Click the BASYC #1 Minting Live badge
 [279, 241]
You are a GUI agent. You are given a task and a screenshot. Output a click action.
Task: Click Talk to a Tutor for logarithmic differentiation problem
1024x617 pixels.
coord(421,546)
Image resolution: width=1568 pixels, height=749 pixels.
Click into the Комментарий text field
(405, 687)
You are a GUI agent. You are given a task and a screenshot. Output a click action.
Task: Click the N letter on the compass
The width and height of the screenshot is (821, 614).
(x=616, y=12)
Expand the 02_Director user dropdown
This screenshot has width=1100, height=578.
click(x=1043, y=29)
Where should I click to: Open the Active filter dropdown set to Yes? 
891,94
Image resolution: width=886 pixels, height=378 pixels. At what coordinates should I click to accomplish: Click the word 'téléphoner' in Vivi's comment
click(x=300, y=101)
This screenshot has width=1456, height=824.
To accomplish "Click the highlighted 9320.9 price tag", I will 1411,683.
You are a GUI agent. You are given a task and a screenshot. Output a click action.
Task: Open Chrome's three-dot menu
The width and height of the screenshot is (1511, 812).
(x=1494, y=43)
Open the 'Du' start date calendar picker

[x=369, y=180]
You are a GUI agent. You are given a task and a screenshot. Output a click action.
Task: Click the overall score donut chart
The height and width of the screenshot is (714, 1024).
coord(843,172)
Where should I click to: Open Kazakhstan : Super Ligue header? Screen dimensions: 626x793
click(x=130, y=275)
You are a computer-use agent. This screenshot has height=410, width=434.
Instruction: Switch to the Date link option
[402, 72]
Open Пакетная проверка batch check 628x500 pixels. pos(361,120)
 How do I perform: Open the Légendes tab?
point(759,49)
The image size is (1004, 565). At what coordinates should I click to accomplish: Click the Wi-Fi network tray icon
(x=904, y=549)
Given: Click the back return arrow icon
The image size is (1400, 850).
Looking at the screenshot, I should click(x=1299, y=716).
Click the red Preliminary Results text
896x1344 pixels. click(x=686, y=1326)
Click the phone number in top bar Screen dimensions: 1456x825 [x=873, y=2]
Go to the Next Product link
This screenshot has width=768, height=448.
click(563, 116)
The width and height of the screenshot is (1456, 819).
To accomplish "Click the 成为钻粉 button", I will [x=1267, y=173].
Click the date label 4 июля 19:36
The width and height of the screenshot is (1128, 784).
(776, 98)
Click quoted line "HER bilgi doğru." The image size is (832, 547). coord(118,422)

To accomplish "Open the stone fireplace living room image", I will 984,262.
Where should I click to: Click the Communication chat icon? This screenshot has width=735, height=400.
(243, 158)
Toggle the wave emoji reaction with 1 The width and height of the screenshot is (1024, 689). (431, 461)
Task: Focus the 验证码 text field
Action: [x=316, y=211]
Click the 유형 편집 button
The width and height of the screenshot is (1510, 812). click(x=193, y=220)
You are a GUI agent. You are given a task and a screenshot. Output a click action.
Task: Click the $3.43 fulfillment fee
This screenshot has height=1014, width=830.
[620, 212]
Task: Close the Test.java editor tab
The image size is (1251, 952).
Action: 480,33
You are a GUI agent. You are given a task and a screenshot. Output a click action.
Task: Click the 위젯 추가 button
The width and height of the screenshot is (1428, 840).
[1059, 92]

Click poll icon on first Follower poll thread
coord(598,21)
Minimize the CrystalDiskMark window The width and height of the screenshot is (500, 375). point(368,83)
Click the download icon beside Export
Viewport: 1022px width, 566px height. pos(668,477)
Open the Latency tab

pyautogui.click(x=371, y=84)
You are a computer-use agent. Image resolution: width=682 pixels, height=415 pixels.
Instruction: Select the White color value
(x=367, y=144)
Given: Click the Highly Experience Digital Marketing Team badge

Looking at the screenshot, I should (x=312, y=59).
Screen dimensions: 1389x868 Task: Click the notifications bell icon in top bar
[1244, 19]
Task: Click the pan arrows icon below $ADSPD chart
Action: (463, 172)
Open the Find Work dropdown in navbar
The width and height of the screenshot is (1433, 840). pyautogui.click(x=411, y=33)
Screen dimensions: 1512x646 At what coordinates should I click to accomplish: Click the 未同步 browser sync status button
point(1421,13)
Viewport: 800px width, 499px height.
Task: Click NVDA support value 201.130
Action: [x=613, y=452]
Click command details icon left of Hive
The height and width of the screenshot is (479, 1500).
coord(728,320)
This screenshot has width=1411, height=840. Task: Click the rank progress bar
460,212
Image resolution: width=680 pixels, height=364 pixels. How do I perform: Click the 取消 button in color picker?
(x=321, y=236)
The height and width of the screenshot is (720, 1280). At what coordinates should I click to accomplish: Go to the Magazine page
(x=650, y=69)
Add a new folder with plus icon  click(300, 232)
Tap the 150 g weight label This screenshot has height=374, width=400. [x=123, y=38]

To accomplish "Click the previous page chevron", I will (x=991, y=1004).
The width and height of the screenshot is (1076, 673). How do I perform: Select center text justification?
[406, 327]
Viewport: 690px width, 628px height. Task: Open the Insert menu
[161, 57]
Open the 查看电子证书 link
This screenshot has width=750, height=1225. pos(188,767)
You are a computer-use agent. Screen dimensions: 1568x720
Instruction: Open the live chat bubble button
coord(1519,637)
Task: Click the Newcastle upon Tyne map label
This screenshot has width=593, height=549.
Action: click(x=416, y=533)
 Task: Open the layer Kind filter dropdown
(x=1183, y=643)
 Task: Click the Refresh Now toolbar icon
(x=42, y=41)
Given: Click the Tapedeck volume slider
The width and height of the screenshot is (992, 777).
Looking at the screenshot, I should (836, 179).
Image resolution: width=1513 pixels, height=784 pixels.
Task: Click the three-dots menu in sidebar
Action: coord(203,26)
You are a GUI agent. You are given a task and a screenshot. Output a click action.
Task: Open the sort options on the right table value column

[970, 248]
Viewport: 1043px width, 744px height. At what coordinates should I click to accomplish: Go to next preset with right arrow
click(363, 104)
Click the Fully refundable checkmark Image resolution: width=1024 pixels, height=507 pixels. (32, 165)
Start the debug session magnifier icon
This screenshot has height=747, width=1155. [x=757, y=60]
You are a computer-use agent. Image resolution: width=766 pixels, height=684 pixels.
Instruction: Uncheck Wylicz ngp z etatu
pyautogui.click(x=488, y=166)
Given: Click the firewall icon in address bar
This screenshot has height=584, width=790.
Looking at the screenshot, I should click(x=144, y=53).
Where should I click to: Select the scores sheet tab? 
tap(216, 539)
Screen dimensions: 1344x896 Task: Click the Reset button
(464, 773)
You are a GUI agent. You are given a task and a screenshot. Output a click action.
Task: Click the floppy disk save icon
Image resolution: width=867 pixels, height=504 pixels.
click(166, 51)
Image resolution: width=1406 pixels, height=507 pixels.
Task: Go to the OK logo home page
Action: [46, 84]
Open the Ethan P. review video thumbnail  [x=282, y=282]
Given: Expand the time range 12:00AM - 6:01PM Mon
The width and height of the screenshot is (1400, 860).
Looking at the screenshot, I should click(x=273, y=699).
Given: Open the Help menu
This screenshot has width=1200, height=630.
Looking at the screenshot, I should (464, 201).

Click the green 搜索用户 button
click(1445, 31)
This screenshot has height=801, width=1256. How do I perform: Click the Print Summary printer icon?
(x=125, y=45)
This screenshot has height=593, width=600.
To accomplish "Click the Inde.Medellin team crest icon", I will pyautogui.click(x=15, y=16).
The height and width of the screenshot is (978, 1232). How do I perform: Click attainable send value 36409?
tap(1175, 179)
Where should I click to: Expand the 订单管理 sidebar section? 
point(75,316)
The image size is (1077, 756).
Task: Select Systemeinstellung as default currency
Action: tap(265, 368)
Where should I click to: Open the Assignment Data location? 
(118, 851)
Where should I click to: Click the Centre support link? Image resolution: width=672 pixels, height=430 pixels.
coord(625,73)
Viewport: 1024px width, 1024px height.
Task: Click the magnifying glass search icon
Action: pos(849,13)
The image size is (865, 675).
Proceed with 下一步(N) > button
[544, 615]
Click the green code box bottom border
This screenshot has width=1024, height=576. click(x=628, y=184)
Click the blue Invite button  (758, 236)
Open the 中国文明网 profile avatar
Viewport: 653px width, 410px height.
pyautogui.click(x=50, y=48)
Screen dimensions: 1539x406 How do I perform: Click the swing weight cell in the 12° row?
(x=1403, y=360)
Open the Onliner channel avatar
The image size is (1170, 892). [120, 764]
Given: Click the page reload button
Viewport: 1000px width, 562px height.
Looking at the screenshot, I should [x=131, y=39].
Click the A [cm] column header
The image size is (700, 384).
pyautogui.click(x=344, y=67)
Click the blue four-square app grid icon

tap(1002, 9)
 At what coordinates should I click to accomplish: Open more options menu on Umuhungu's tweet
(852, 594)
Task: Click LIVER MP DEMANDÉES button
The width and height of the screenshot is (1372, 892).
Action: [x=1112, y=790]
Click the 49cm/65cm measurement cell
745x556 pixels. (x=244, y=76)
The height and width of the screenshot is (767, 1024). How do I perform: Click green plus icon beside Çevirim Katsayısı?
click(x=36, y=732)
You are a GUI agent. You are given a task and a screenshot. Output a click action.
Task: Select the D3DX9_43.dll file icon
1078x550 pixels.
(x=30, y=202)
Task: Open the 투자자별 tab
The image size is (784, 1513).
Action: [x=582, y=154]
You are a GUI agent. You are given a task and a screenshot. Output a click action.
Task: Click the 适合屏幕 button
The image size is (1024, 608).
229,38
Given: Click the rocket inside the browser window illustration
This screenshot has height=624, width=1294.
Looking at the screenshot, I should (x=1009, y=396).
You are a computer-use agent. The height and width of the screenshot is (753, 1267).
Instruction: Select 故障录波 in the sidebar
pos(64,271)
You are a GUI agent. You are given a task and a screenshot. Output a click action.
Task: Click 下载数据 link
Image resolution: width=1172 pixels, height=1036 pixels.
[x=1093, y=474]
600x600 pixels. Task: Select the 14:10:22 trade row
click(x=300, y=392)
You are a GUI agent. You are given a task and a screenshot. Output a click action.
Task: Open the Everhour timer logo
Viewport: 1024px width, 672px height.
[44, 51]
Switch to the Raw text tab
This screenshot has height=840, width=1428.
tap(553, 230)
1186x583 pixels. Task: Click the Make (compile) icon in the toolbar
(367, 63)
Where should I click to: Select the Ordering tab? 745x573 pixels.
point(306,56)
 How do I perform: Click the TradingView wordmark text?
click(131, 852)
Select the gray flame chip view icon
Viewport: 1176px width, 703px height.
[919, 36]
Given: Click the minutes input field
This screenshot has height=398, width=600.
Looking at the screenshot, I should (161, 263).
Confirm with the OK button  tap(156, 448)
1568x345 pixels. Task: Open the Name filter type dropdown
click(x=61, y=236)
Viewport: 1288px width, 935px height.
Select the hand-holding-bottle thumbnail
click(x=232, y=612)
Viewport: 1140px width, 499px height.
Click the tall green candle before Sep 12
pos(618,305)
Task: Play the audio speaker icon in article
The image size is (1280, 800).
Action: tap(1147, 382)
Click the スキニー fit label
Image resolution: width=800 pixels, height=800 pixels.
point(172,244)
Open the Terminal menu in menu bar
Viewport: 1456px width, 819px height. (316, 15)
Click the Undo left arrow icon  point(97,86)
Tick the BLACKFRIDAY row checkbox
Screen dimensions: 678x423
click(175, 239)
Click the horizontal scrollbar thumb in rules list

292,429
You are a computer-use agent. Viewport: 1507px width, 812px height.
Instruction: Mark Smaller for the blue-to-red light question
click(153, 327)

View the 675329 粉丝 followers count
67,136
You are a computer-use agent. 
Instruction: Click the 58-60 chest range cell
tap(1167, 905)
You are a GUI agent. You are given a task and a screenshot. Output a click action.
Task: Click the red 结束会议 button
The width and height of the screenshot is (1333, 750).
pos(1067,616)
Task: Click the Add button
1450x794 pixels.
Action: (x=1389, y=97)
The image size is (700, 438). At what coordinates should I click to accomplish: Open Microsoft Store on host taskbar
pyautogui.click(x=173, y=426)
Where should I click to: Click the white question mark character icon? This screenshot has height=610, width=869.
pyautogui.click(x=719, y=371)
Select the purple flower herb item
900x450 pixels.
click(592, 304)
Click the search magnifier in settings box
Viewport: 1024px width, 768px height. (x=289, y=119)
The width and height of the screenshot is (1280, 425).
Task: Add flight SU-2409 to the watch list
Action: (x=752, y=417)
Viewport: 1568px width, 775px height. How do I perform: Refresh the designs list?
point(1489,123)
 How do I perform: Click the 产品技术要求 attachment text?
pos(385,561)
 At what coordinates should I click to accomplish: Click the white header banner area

**Exercise details**
Copy everything from the start of the data down to the line containing "(x=904, y=549)", substituting "screen assistant" for "GUI agent" and changing nothing else.

**Task answer**
Click the BASYC #1 Minting Live badge
 [279, 241]
You are a screen assistant. You are given a task and a screenshot. Output a click action.
Task: Click Talk to a Tutor for logarithmic differentiation problem
1024x617 pixels.
coord(421,546)
Image resolution: width=1568 pixels, height=749 pixels.
Click into the Комментарий text field
(405, 687)
You are a screen assistant. You are given a task and a screenshot. Output a click action.
Task: Click the N letter on the compass
The width and height of the screenshot is (821, 614).
(x=616, y=12)
Expand the 02_Director user dropdown
This screenshot has width=1100, height=578.
click(x=1043, y=29)
Where should I click to: Open the Active filter dropdown set to Yes? 
891,94
Image resolution: width=886 pixels, height=378 pixels. At what coordinates should I click to accomplish: Click the word 'téléphoner' in Vivi's comment
click(x=300, y=101)
This screenshot has width=1456, height=824.
To accomplish "Click the highlighted 9320.9 price tag", I will 1411,683.
You are a screen assistant. You are given a task and a screenshot. Output a click action.
Task: Open Chrome's three-dot menu
The width and height of the screenshot is (1511, 812).
(x=1494, y=43)
Open the 'Du' start date calendar picker

[x=369, y=180]
You are a screen assistant. You are given a task and a screenshot. Output a click action.
Task: Click the overall score donut chart
The height and width of the screenshot is (714, 1024).
coord(843,172)
Where should I click to: Open Kazakhstan : Super Ligue header? Screen dimensions: 626x793
click(x=130, y=275)
You are a computer-use agent. This screenshot has height=410, width=434.
Instruction: Switch to the Date link option
[402, 72]
Open Пакетная проверка batch check 628x500 pixels. pos(361,120)
 How do I perform: Open the Légendes tab?
point(759,49)
The image size is (1004, 565). At what coordinates should I click to accomplish: Click the Wi-Fi network tray icon
(x=904, y=549)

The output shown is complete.